If your organisation is subject to UK GDPR, EU GDPR, or US state privacy laws (e.g. CCPA), please contact us at sreeram@mail.monoro.in before onboarding so we can discuss applicable safeguards and execute a Data Processing Addendum.

7. Data Security

We implement reasonable technical and organisational measures to protect your information, including:

  • Encryption of data in transit using TLS/HTTPS.
  • Firebase Security Rules to enforce role-based access control (Staff / Manager / Admin).
  • OTP-based authentication — no passwords stored on our servers.
  • Geofencing and PIN-based session controls to prevent unauthorised access.
  • Restricted internal access to personal data on a need-to-know basis.

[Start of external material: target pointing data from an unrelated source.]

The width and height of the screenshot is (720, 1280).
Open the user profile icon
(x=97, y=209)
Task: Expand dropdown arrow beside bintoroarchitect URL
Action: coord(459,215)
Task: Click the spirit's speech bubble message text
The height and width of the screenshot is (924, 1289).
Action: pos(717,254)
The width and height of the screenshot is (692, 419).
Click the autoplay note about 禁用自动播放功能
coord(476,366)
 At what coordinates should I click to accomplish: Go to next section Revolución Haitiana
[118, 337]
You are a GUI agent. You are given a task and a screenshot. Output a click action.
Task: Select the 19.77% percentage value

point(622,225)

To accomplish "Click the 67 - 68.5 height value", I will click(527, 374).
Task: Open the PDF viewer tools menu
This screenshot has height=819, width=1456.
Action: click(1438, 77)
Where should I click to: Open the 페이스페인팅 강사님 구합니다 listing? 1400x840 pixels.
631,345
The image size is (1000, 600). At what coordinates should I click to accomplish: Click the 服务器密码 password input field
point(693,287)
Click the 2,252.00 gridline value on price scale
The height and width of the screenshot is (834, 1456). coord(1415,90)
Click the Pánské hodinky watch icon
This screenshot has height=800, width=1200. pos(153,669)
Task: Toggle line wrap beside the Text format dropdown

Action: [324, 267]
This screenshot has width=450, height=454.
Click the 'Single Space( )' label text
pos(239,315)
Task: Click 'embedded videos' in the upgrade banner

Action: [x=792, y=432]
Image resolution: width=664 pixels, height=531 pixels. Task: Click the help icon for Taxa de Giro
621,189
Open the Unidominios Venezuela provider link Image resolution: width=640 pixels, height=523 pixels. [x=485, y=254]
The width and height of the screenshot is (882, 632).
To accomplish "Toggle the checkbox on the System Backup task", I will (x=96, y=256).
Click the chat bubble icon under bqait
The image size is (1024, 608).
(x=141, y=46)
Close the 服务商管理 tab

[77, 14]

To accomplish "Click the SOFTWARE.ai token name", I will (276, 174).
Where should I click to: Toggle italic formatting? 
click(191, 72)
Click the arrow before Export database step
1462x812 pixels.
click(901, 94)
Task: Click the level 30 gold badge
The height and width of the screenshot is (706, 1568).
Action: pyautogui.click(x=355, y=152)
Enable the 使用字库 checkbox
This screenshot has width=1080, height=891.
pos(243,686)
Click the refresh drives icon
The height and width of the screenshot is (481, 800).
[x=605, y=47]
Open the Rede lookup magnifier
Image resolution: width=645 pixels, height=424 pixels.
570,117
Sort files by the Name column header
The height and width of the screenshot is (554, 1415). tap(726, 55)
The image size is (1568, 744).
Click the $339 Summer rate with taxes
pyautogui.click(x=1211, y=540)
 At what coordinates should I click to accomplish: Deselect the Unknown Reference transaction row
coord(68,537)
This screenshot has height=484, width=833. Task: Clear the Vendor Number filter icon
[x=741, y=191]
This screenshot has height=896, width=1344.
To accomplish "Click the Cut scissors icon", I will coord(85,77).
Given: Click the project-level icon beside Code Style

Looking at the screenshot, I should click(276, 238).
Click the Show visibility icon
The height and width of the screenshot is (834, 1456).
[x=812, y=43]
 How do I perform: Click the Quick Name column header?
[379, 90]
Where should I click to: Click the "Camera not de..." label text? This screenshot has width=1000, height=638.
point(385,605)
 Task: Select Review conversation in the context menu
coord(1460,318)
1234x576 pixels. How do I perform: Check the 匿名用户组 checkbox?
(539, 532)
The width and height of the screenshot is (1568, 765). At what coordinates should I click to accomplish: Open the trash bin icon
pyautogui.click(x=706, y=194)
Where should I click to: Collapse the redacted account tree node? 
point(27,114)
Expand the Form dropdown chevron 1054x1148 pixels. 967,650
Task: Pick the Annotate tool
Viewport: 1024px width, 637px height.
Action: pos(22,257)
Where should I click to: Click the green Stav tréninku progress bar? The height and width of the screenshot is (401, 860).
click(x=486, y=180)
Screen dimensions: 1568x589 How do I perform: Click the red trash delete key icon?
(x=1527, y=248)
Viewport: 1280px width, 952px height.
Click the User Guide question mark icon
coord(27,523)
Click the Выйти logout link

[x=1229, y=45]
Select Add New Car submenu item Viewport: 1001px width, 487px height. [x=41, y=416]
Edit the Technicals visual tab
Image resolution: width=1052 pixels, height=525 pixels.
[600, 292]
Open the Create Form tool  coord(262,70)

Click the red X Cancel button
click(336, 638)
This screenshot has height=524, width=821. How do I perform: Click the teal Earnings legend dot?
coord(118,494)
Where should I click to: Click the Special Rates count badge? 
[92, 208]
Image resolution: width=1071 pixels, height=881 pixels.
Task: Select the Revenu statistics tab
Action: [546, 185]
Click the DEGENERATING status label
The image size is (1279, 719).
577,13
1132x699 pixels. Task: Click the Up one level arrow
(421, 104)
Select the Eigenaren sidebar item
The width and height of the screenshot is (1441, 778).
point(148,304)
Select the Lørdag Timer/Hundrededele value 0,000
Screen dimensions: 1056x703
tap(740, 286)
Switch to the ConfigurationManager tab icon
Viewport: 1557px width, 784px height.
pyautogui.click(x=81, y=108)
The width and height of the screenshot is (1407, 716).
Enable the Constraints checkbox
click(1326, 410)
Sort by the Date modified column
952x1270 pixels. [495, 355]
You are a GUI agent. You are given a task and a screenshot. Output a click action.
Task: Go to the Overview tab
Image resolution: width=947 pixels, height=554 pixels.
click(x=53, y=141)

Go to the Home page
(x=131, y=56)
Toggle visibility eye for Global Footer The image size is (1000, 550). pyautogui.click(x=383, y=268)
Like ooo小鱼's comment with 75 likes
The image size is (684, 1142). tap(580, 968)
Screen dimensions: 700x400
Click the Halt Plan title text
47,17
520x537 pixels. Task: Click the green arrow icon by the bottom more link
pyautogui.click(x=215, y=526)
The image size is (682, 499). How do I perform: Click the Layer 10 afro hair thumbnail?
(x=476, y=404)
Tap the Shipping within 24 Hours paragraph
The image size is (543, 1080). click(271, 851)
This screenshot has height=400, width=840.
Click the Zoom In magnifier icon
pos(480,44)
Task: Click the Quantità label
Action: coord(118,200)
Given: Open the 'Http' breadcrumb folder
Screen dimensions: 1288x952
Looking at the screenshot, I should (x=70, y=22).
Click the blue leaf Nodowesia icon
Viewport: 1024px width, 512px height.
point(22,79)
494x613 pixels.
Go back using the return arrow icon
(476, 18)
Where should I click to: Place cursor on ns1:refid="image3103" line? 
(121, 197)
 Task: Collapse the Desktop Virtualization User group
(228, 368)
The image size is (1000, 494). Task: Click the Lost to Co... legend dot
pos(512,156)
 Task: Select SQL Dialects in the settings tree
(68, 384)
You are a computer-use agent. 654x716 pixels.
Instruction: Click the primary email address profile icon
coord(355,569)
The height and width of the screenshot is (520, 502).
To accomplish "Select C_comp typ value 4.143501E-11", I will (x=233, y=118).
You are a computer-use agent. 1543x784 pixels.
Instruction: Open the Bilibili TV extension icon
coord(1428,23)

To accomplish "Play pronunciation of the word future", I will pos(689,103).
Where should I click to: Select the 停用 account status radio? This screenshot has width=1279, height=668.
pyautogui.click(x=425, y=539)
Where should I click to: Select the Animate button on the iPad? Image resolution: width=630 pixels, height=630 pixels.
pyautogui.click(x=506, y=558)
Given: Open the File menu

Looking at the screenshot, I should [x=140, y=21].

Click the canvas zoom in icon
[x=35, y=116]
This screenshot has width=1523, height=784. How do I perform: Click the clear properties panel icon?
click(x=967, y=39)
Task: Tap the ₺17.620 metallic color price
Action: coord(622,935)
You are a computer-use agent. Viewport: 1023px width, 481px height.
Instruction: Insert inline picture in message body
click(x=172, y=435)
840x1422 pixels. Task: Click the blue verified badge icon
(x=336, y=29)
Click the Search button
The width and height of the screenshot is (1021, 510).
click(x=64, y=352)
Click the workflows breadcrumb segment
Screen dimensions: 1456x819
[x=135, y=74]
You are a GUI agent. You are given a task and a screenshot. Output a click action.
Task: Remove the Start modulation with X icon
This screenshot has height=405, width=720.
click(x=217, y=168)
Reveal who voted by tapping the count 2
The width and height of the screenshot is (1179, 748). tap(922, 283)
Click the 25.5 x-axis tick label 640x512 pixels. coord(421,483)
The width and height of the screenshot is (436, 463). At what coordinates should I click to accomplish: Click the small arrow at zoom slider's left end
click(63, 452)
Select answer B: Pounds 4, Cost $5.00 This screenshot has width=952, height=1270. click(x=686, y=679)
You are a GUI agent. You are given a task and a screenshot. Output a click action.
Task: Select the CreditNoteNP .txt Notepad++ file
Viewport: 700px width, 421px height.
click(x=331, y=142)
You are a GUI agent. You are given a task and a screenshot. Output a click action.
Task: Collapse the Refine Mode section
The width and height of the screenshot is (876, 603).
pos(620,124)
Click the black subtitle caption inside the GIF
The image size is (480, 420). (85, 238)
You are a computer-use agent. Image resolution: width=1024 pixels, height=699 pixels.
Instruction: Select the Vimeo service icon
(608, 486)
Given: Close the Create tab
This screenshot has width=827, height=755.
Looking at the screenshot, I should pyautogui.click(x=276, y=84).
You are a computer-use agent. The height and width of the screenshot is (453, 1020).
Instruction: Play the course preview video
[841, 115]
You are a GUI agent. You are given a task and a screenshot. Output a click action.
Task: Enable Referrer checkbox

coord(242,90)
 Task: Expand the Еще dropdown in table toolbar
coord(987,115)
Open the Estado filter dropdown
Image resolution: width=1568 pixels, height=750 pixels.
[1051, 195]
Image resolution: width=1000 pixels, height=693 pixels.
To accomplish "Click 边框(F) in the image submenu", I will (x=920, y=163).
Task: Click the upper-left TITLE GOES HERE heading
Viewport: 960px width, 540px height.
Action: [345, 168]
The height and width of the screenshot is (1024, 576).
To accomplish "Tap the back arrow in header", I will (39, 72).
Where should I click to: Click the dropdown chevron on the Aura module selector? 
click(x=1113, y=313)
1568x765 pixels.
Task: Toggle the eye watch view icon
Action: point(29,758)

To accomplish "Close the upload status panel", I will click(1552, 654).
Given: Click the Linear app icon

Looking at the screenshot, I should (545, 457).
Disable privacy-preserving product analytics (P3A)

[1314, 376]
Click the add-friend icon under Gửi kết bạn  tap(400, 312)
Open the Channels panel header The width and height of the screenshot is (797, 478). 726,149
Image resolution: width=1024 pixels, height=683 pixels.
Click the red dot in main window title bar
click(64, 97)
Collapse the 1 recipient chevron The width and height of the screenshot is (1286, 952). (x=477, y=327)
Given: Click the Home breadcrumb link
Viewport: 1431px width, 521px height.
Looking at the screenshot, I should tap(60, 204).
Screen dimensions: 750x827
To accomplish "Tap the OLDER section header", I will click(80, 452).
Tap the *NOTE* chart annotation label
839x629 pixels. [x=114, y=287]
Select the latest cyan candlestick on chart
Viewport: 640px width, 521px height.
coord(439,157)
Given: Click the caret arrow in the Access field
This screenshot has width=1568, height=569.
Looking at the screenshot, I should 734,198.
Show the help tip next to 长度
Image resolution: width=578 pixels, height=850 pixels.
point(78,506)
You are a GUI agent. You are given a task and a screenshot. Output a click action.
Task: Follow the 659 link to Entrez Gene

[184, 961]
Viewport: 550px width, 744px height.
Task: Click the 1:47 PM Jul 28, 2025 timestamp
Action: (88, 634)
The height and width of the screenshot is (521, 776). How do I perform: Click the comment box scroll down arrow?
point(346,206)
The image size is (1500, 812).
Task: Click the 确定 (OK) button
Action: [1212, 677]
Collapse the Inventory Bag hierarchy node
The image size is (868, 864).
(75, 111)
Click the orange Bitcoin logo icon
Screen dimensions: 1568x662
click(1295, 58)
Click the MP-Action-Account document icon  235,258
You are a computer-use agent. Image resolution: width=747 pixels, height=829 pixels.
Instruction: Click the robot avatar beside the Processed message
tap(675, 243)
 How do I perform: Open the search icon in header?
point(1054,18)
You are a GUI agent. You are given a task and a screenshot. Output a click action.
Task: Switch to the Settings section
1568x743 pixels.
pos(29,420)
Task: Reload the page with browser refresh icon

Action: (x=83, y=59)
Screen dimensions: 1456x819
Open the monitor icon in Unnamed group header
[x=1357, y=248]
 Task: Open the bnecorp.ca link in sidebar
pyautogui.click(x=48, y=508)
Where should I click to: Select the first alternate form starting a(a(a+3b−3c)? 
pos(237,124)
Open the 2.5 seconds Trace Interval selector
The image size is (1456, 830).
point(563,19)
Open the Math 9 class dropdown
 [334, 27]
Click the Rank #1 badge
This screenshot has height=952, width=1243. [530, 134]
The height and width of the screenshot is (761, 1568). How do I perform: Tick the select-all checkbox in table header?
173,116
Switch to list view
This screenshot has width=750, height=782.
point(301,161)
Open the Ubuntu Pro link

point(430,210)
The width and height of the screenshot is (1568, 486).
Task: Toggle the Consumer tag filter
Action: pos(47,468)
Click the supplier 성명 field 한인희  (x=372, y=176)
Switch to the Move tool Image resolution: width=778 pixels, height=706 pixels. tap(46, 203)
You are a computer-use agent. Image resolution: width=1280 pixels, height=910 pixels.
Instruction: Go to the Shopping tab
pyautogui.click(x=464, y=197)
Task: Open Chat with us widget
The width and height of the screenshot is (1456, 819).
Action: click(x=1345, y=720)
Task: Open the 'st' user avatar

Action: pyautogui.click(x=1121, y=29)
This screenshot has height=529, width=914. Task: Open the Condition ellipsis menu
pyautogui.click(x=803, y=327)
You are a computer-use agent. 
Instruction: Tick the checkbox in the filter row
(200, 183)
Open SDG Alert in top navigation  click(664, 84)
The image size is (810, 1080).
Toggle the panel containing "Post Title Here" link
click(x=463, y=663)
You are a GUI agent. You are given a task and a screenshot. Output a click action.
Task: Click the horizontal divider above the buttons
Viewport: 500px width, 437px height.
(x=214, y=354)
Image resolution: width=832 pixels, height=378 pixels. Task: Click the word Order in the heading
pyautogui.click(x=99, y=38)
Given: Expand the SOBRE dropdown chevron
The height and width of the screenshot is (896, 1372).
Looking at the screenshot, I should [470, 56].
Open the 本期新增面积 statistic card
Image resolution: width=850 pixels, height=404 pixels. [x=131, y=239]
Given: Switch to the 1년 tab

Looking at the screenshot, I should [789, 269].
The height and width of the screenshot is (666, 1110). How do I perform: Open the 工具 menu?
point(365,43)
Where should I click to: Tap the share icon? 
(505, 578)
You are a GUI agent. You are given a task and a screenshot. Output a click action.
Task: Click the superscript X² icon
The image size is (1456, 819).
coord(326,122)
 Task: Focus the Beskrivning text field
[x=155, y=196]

No method of electronic transmission or storage is 100% secure. We will notify affected Customers of a confirmed data breach in accordance with applicable law.

8. Data Retention

We retain information for as long as necessary for the purposes described above:

Active account data: Retained for the duration of the Customer's subscription and for 90 days after termination (to enable data export).

Operational records (attendance, payroll): 7 years from the date of record, in compliance with Indian labour and accounting laws.

Visual evidence (selfies, task photos/videos): 90 days from capture, unless the Customer's Admin specifically extends retention for audit purposes.

Location data: 90 days from capture.

Deleted accounts: Anonymised or deleted from active systems within 30 days of a deletion request, subject to legal retention obligations above.

9. Your Rights

Under the DPDP Act, 2023 and the IT (SPDI) Rules, 2011, you have the following rights:

AccessRequest a copy of the personal data we hold about you.
CorrectionRequest correction of inaccurate or incomplete data.
ErasureRequest deletion of your data (subject to legal retention obligations).
Withdraw ConsentWithdraw consent for processing where consent is the legal basis. Note: withdrawal does not affect prior processing.
GrievanceLodge a complaint with our Grievance Officer (see Section 11).
NominationNominate a person to exercise these rights on your behalf in the event of your death or incapacity (DPDP Act right).

If you are an End User (employee), requests for access or deletion should be directed to your employer (the Customer Admin) in the first instance, as they are the data controller for your employment data. MonoRo will assist Customers in fulfilling such requests.

10. Third-Party Links

The Platform may contain links to third-party websites or services. We are not responsible for the privacy practices of those sites. We encourage you to review their policies before submitting any personal information.

11. Children's Privacy

The Platform is intended solely for business use by persons aged 18 and above. We do not knowingly collect information from anyone under 18. If you believe a minor has accessed the Platform, contact us at sreeram@mail.monoro.in and we will take steps to delete the data.

12. Changes to This Policy

We may update this Privacy Policy from time to time. Material changes will be communicated via the Platform and/or by WhatsApp/email to registered Admins at least 14 days before they take effect. Continued use of the Platform after the effective date constitutes acceptance of the updated policy.

13. Contact Information

Sujana Kavikondala, trading as "MonoRo"

A-902, NR Royal Park Residency, St Anns Church Rd, Rachenahalli, Bangalore 560045

sreeram@mail.monoro.in

+91 7674880713

14. Grievance Officer

In accordance with the Information Technology Act, 2000, the IT (SPDI) Rules, 2011, and the Digital Personal Data Protection Act, 2023, our Grievance Officer is available to address concerns within 30 days of receipt.

Grievance Officer

Sreeram

MonoRo, Bengaluru, Karnataka, India

Email: sreeram@mail.monoro.in

Phone: +91 7674880713

15. Governing Law

This Privacy Policy is governed by the laws of India, including the Information Technology Act, 2000, the IT (SPDI) Rules, 2011, and the Digital Personal Data Protection Act, 2023. Any disputes will be subject to the exclusive jurisdiction of courts in Bengaluru, Karnataka.